For someone who used to have crippling social phobia, I do a lot of talking – this summer I’m talking at CampBestival, at the School of Life in London, and at a “festival of happiness” in Holland. In November, some other Stoics and I are organising a week of events around the world, called “Live Like A Stoic Week”.
I’ve realised that philosophy can heal suffering and save lives. But it’s not necessarily the last word. Now, after 10 years of practising philosophy, I wonder if it leaves something out, if it’s too rational, self-controlled and unemotional.
I work at the University of London, at a place called the Centre for the History of Emotions, where this year I have started researching ecstatic experience, and how people can achieve euphoria through music, dancing, drugs or the passionate love of God. As a friend put it recently: “Back on ecstasy, eh?”
Five coping techiques from Stoic philosophy
1 Accept the limit of your control over externals
The Stoic philosopher Epictetus wrote: “Some things are up to us, others are not”. We don’t have complete control over externals, despite our best efforts, but we do have control over our thoughts and beliefs – so concentrate your energy there without driving yourself crazy over things you can’t immediately influence.
2 Focus on the present moment
Seneca, another Stoic, wrote: “What is the point of dragging up sufferings that are over, of being miserable now, because you were miserable then?” We can go through life walking backwards, constantly ruminating on past injuries or on how things were better in the past. Likewise we can worry endlessly about the future. Or we can simply choose to make the most of the present.
3 We are what we repeatedly do
It’s not enough to have occasional epiphanies. The key to the good life is good habits. We can create habits by memorising and repeating certain maxims, and by seeing every situation as an opportunity for training.
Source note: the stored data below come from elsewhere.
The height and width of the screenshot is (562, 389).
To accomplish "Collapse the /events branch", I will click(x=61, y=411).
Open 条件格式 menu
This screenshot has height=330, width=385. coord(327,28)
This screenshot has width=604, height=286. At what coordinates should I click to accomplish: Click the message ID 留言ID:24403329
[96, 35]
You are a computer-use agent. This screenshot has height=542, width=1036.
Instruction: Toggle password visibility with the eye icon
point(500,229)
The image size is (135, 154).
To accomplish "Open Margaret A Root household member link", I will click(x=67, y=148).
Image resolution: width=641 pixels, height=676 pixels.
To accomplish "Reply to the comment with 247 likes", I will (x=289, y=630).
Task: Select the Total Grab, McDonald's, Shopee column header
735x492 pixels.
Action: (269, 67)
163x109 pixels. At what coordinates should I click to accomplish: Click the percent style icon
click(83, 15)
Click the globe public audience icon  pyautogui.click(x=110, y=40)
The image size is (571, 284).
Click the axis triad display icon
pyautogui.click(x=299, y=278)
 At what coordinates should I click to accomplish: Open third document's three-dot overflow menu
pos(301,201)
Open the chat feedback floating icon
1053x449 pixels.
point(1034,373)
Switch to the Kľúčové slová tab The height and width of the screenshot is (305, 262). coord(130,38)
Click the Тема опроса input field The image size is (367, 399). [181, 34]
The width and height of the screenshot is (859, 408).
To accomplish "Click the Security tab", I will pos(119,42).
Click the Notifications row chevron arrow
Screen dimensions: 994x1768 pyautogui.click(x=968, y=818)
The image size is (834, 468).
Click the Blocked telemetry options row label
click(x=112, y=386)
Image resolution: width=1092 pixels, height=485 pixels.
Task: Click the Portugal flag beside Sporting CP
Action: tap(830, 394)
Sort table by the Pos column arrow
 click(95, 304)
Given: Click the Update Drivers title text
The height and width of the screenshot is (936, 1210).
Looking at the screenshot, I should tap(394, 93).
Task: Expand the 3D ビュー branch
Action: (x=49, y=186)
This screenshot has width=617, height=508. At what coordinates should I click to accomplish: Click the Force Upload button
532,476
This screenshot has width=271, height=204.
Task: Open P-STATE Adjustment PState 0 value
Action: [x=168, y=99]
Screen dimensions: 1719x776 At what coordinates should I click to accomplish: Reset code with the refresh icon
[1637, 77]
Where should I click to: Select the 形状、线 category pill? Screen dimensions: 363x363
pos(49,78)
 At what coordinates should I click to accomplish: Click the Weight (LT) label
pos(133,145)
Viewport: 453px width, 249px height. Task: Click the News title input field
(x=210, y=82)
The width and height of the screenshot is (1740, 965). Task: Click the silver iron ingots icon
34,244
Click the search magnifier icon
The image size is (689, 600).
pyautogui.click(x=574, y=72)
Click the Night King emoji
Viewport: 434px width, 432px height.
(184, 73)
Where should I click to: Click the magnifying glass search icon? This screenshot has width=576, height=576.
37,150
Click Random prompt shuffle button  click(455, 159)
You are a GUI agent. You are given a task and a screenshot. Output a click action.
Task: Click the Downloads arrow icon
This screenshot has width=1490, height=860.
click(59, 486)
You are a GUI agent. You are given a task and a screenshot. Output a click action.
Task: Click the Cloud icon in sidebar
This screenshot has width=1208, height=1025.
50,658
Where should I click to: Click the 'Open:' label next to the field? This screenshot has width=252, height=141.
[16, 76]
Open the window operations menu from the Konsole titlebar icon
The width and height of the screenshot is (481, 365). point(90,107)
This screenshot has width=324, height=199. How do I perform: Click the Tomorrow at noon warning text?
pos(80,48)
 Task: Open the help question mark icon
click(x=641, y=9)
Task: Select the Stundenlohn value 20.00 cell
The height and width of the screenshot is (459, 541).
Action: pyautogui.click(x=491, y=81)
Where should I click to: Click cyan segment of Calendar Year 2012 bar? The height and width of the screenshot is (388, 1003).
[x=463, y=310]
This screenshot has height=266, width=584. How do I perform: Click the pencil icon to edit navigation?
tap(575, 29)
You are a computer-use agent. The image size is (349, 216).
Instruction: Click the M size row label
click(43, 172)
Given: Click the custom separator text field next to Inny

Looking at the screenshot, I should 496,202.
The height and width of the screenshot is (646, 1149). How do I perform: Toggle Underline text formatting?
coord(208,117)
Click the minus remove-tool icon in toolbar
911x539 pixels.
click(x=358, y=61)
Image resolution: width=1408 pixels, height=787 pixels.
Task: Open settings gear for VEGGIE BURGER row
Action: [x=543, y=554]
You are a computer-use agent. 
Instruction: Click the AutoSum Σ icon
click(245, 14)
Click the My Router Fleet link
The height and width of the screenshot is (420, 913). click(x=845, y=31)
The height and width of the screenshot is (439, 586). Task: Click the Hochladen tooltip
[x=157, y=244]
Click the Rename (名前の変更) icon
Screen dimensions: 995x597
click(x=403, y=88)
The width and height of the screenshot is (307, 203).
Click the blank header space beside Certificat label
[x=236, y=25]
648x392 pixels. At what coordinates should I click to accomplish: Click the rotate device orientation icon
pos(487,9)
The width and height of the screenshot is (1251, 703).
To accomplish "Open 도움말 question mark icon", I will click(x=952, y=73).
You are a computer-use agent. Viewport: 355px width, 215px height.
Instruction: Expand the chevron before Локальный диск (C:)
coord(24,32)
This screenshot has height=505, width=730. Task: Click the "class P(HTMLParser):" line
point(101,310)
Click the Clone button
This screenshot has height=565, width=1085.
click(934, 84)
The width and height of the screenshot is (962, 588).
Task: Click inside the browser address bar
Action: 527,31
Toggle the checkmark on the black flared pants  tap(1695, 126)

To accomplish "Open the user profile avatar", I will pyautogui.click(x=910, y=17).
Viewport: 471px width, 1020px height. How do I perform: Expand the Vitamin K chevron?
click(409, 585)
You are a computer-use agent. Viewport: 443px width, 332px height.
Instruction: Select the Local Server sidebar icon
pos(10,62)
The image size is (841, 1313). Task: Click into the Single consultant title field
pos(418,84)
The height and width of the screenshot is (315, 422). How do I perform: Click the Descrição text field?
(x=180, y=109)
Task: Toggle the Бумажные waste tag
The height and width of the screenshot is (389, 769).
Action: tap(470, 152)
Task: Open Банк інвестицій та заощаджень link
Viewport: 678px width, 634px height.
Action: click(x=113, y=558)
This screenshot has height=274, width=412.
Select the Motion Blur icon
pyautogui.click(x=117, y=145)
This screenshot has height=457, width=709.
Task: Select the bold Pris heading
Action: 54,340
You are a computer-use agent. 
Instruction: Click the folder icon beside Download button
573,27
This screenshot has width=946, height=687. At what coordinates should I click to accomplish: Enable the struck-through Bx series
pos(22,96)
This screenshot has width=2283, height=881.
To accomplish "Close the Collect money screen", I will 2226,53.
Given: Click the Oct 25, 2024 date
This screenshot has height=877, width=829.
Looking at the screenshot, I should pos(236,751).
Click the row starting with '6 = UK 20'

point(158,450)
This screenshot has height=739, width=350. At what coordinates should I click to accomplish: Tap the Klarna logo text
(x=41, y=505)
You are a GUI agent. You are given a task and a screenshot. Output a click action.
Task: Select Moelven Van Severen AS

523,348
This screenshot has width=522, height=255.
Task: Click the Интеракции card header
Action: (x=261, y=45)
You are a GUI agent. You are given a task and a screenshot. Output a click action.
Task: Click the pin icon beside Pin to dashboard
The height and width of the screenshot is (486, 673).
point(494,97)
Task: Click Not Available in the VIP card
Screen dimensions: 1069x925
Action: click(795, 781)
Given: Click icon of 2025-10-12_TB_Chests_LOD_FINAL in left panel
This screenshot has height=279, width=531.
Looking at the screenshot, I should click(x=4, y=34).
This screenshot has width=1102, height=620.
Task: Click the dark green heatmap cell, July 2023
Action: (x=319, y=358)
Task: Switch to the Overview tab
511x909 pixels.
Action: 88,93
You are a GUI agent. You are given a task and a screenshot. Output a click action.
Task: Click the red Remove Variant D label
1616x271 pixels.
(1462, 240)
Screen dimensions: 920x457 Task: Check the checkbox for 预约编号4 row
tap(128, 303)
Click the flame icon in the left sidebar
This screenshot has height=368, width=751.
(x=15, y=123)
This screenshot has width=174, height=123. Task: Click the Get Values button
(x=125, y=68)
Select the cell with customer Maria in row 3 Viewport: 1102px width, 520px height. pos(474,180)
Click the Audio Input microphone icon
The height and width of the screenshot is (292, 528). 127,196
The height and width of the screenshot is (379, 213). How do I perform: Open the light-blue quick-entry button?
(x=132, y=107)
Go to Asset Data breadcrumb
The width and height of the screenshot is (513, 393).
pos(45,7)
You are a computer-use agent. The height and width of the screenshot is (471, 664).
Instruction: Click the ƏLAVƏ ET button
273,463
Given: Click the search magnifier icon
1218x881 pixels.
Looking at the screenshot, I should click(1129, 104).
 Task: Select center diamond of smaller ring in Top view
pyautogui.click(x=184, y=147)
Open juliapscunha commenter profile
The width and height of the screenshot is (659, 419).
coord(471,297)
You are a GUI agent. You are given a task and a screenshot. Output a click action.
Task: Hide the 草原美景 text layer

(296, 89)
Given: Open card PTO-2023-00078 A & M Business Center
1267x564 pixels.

4 Contemplate the universe
If ancient philosophers were feeling particularly stressed by everyday concerns, they would find a quiet place and imagine the vast expanse of the universe. On such occasions the Stoic philosopher and Roman emperor Marcus Aurelius told himself: “Many of the anxieties that harass you are superfluous… Expand into an ampler region, letting your thought sweep over the entire universe.”
5 Let love lift you up
We don’t always think of philosophers as great lovers, but Plato claimed that the secret to philosophy was learning to love. He believed that we could lift ourselves out of egotism by passionately loving other people, or beauty, or goodness, and through love we could even connect to God.
The revival of stoicism
Stoicism was invented around 300BC, but it’s enjoying a revival today. Here are some contemporary Stoics:
Albert Ellis, the inventor of cognitive behavioural therapy, was inspired by the Stoics’ therapeutic ideas.
Derren Brown, the magician, is a big fan of the Stoics. His TV series, Apocalypse, was inspired by the Stoic technique of imagining the worst that can happen to you.
Elle “the body” Macpherson named her son Aurelius, after her favourite book: Meditations by the Stoic and Roman emperor, Marcus Aurelius.
The former prime minister of China, Wen Jiabao, claims to have read Meditations more than 100 times.
James Stockdale used Stoic philosophy to survive seven years in a Vietnam POW camp. He went on to become vice-admiral of the US Navy.
Tom Wolfe “converted” to Stoicism after reading about Stockdale. The hero of his 1998 novel, A Man In Full, discovers Stoicism in prison.